Covid heals

Robots started working in a hospital in Norway
At Norwegian Akershus University Hospital, more than half of all work is done by robots. The staff and doctors work with automatic machines literally shoulder to shoulder throughout the day. Arriving at the hospital, doctors must scan their ID cards on a special screen in order to check in at the workplace and get clean clothes. Employees make their choice on the screen, and literally within a minute, blouses and trousers in a clean ironed form arrive directly on a hanger through a special system of pipes to the machine. By the way, at the end of the working day, you can also hand over your clothes to the laundry contactlessly by dropping them into a special bin.

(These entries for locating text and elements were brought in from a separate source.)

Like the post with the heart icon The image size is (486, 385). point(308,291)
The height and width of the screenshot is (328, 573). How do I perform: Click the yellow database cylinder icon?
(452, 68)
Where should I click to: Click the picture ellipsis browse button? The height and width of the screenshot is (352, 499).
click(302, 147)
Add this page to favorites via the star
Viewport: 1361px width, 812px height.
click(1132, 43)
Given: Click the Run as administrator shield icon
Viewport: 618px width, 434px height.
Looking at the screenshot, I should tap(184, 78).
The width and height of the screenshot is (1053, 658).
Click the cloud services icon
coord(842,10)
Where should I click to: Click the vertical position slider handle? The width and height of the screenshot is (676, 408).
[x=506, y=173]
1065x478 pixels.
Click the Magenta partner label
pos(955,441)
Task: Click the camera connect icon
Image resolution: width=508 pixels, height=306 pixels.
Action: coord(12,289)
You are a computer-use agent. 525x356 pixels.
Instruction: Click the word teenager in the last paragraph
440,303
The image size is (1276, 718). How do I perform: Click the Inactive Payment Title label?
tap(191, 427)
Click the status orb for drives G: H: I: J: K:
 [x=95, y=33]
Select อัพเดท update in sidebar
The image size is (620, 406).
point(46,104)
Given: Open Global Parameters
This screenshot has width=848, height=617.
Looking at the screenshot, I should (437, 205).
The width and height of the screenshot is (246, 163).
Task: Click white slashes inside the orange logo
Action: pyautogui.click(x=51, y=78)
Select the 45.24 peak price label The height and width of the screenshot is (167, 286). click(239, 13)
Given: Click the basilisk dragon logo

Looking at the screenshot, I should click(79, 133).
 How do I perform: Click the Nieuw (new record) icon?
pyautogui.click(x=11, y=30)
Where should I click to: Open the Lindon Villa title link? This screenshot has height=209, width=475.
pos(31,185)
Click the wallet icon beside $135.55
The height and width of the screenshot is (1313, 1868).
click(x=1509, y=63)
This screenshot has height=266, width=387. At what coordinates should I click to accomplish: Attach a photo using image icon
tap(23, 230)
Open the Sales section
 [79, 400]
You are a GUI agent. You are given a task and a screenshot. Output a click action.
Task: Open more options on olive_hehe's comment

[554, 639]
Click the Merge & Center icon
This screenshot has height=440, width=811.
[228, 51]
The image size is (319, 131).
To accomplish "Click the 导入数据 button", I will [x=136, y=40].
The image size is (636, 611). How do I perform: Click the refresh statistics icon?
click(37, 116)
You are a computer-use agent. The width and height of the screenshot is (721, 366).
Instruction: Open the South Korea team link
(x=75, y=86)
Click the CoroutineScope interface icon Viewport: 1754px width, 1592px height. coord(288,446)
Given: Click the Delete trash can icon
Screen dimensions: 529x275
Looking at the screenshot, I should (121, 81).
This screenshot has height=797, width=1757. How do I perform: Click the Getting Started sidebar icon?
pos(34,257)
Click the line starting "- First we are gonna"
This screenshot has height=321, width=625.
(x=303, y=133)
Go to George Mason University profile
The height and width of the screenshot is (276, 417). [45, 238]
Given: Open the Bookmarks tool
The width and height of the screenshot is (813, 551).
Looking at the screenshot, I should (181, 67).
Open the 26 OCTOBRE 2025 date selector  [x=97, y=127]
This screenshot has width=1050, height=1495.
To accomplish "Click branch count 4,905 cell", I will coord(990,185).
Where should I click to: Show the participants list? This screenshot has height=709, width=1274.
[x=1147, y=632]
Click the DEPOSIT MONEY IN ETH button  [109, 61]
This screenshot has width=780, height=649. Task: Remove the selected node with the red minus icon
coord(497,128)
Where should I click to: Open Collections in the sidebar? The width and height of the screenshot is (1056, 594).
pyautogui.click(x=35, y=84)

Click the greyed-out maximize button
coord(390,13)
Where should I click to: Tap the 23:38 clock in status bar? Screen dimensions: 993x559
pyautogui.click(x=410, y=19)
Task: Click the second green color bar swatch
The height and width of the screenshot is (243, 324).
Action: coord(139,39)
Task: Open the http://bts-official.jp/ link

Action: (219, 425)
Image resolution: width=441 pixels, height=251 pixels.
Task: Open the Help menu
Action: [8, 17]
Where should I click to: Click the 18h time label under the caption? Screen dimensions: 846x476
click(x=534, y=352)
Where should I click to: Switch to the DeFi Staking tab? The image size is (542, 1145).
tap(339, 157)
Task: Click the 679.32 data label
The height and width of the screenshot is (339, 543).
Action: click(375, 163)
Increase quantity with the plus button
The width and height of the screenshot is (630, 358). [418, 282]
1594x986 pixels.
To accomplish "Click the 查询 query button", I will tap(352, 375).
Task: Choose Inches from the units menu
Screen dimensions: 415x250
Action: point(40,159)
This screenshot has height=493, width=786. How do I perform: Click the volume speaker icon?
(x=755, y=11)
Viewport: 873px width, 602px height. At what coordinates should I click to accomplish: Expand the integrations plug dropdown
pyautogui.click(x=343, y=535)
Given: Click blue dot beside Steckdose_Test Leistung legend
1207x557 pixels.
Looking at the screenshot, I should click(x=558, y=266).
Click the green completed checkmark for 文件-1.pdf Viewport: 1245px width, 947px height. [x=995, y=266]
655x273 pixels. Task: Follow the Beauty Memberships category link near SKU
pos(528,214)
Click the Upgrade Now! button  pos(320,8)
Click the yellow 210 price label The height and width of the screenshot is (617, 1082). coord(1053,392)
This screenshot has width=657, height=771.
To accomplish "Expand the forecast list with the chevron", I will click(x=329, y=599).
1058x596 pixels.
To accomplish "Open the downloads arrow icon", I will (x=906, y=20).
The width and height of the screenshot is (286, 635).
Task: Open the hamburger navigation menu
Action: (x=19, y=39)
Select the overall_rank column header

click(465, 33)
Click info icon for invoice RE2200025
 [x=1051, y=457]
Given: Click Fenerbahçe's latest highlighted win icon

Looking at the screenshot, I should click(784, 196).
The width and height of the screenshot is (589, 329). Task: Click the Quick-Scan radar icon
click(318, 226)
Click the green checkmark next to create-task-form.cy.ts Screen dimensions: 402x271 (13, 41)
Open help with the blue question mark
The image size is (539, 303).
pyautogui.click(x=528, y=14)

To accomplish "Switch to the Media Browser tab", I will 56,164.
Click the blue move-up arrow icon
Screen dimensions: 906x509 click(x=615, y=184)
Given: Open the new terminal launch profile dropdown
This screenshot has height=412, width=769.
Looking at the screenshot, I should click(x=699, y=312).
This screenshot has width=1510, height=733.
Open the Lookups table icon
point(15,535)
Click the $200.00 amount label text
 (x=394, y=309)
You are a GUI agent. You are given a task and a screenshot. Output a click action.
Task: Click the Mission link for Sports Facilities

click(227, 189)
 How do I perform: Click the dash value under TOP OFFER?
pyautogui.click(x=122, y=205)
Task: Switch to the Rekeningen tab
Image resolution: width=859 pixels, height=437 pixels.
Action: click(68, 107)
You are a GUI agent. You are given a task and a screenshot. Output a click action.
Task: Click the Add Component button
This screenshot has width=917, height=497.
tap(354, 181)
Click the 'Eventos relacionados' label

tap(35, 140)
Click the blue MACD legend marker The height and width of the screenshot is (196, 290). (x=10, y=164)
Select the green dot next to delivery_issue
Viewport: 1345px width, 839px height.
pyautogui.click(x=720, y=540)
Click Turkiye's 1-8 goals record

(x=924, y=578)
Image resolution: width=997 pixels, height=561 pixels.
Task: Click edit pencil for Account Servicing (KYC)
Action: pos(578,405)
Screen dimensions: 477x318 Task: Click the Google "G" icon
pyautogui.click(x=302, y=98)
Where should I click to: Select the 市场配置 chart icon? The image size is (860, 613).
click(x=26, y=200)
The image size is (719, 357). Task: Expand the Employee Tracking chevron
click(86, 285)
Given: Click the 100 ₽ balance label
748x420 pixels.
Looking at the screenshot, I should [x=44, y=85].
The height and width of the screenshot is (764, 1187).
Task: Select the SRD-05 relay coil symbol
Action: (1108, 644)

Doctors can go to their office on an electric scooter. At the same time, they do not need to drag heavy loads to their office or to patients. It is enough to call “smart robots” with a pair of buttons, similar to iron pallets. These cars are able to avoid obstacles and even use elevators. They accurately deliver any cargo to all floors and wards of the hospital.
Doctors also transport drugs contactlessly via “pipe mail” – a system of pipes, rails and reception points, between which a special capsule with a door moves. Unsurprisingly, the entire ceiling in the hospital is covered with many pipes that intertwine with each other and diverge in different directions.
People are practically invisible in the videos. But the life of automation is raging: robots are briskly driving along the corridors, and capsules with medicines and patient analyzes are flying through the pipes. By the way, these videos literally scattered these days around the world. People are delighted that such a state-of-the-art hospital serves four small towns in Norway. It provides practical training and training for medical students. The hospital’s website says that it specializes in the treatment of mental illness, drug addiction and is involved in patient care. There are no coronavirus patients in it. But, according to experts, the technology of the Norwegian hospital can be used to equip hospitals for the treatment of dangerous viral diseases.
Japanese clinics are also actively introducing robots. As “RG” wrote, in one of the hospitals in the city of Nagoya, four humanoids were “hired”, who deliver medicines, test tubes and the results of patient analyzes to the institution. Smart machines equipped with sensors and cameras are controlled by employees using tablets. They even know how to apologize if they accidentally hit someone in the hallway.